"I believe that this treatment will soon enter into the guidelines for the clinical management of liver cancer patients," said the first study's lead author, Riccardo Lencioni, M.D., a radiology professor at the University of Pisa in Italy.
Consequently, RF ablation has emerged as an alternative treatment for inoperable liver cancer and may also be useful as a bridge to liver transplantations. Dr. Lencioni and colleagues performed RF ablation on 187 early-stage liver cancer patients with cirrhosis who were not candidates for surgery.
People with cirrhosis or Hepatitis B or C virus infections are at increased risk of developing liver cancer. Fewer than five percent of liver-cancer patients with cirrhosis qualify for surgical liver resection, and the liver donor shortage limits transplant availability.
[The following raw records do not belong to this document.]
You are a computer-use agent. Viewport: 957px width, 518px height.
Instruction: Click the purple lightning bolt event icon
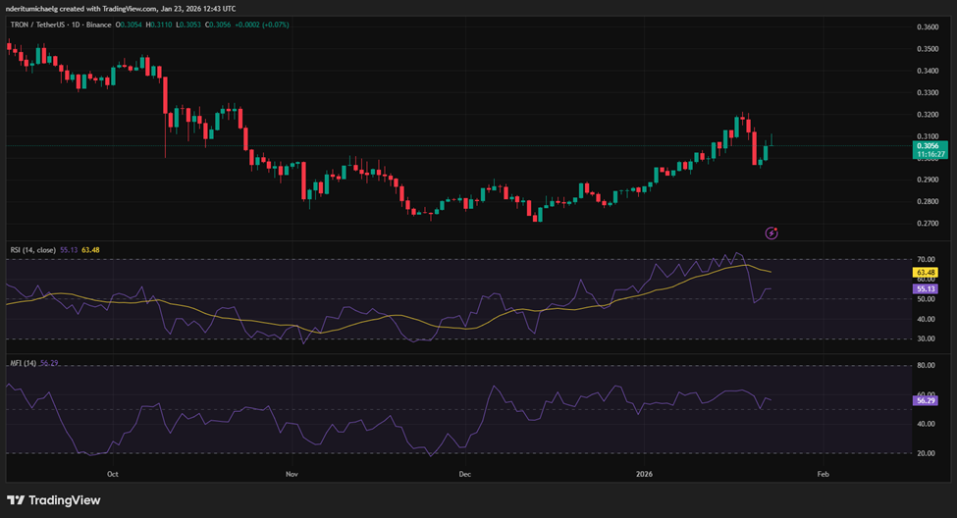[771, 233]
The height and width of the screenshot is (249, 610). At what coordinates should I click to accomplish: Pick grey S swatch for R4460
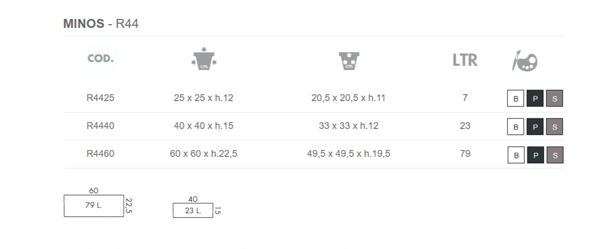pyautogui.click(x=555, y=155)
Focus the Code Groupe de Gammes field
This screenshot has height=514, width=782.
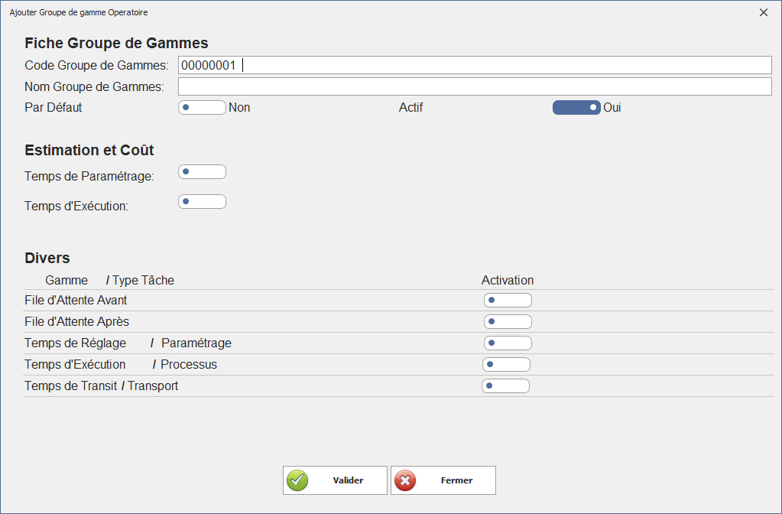pos(474,65)
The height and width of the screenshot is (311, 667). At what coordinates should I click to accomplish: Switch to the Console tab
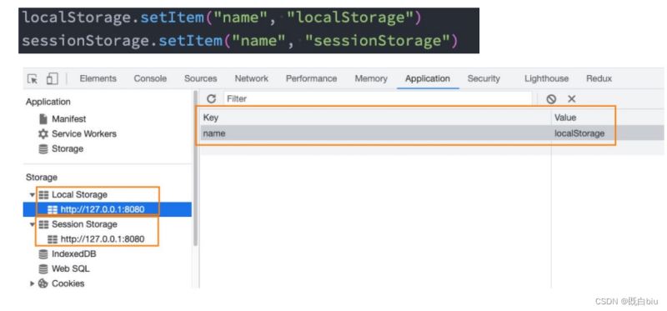coord(150,78)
"RF ablation was shown to be a safe therapeutic option, with no treatment-induced mortality and a complication rate below two percent," Dr. Lencioni said. The results also indicate that RF ablation patient survival is dependent on the type of cirrhosis and number of tumours present.
A second study published in the March issue of Radiology further demonstrates the effectiveness of RF ablation to treat liver tumours.
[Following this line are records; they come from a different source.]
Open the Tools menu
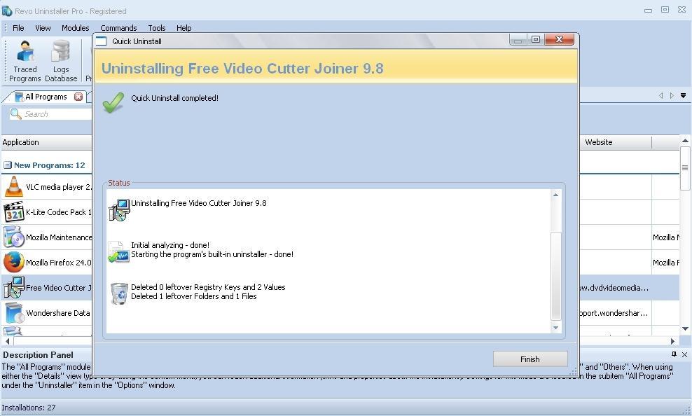 coord(156,28)
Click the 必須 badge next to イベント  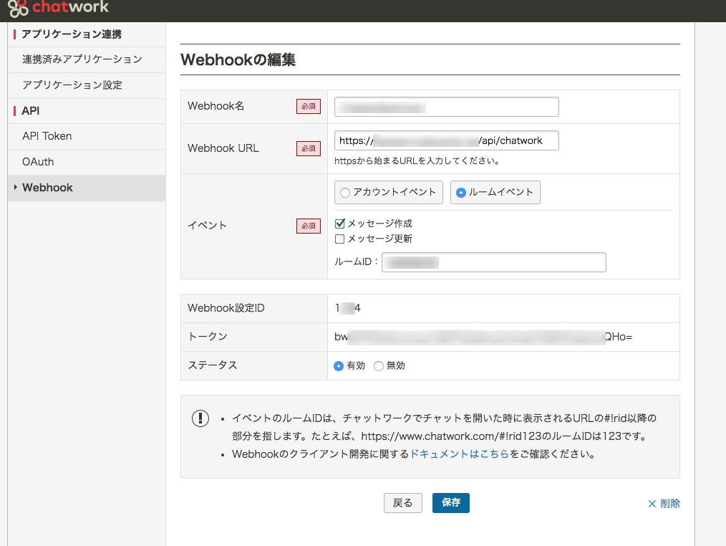pyautogui.click(x=308, y=225)
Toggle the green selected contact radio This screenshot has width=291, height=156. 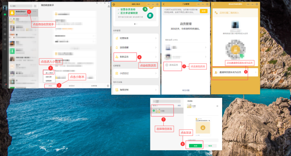(154, 111)
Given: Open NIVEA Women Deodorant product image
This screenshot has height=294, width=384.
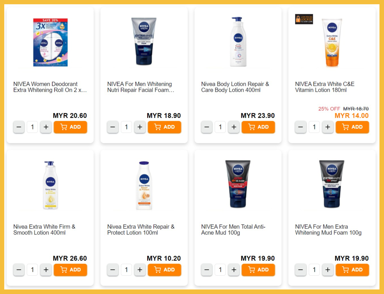Looking at the screenshot, I should click(50, 42).
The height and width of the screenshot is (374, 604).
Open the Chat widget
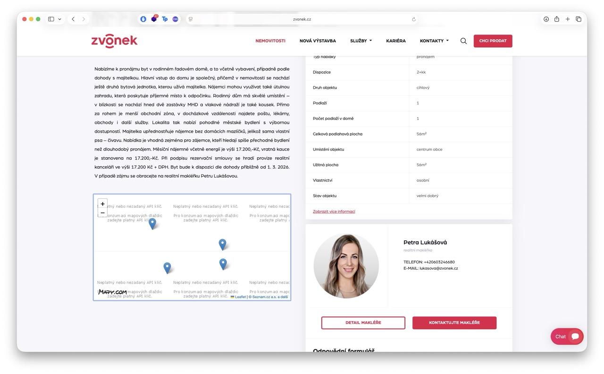567,336
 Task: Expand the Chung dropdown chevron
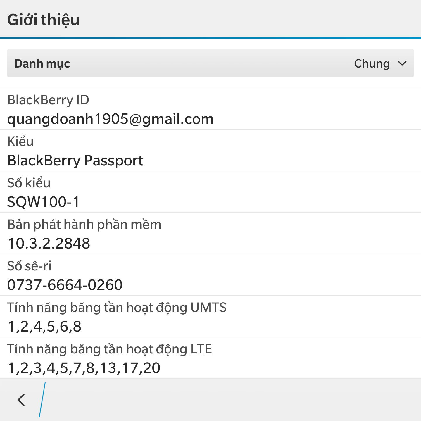tap(402, 63)
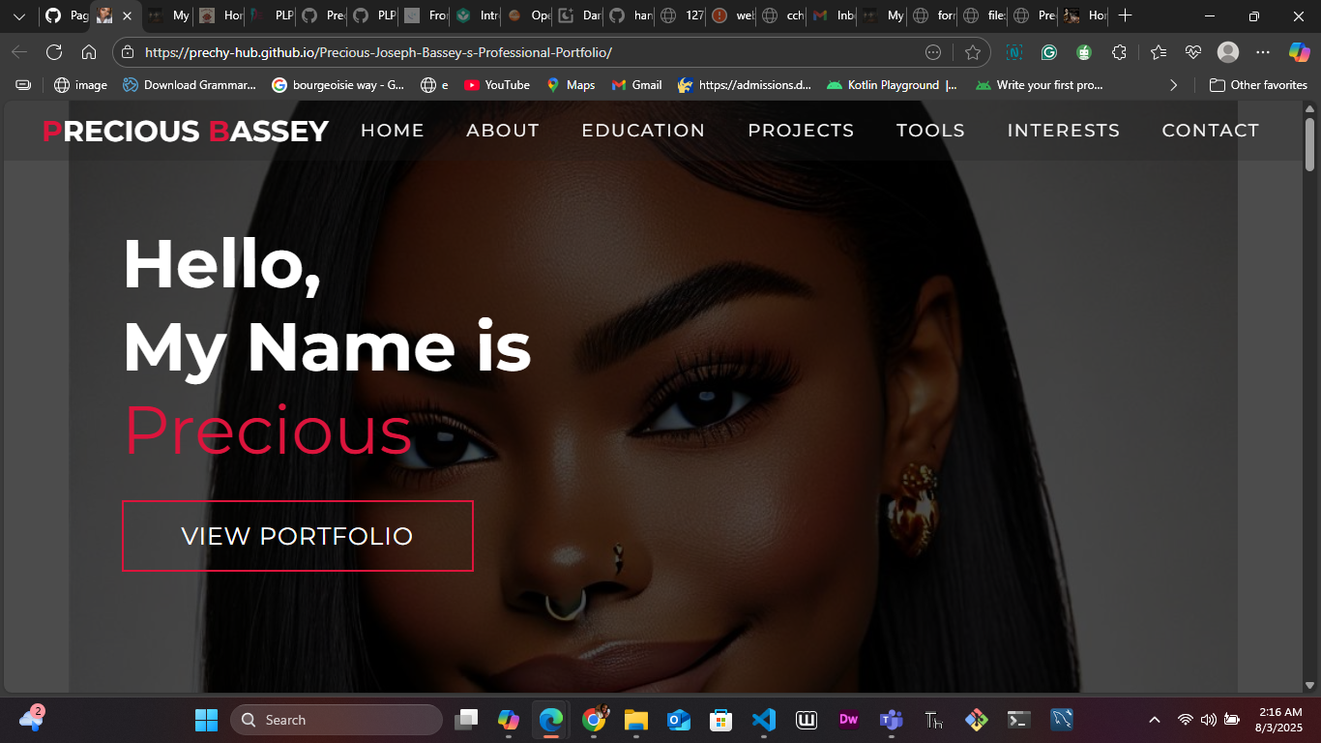Select ABOUT in the navigation menu
Screen dimensions: 1321x743
503,130
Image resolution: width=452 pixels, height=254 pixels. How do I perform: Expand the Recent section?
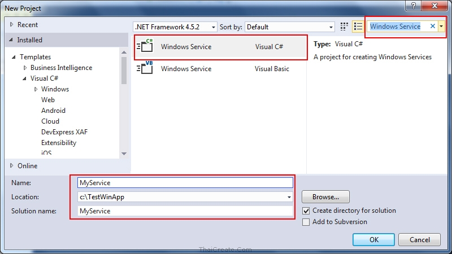pos(12,25)
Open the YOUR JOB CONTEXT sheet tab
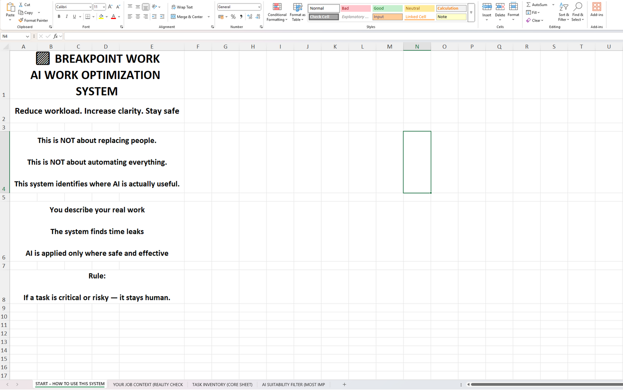Viewport: 623px width, 390px height. click(147, 384)
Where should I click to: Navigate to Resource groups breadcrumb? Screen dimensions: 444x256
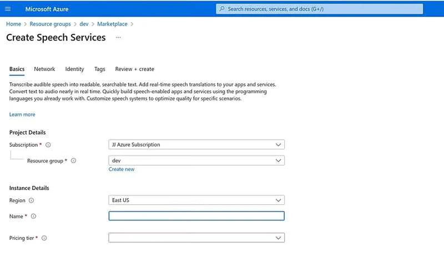tap(50, 24)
In this study, researchers at the David Geffen School of Medicine at UCLA used RF ablation to treat 47 liver cancer nodules in 24 patients who were waiting for liver transplantation. After transplantation, pathologic examinations of the diseased livers were performed to retrospectively evaluate RF ablation's effectiveness.
The researchers found that 74 percent of the tumours were successfully treated by ablation. The procedure proved more successful with smaller tumours than with larger tumours, with a success rate of 83 percent when treating tumours three centimetres or smaller.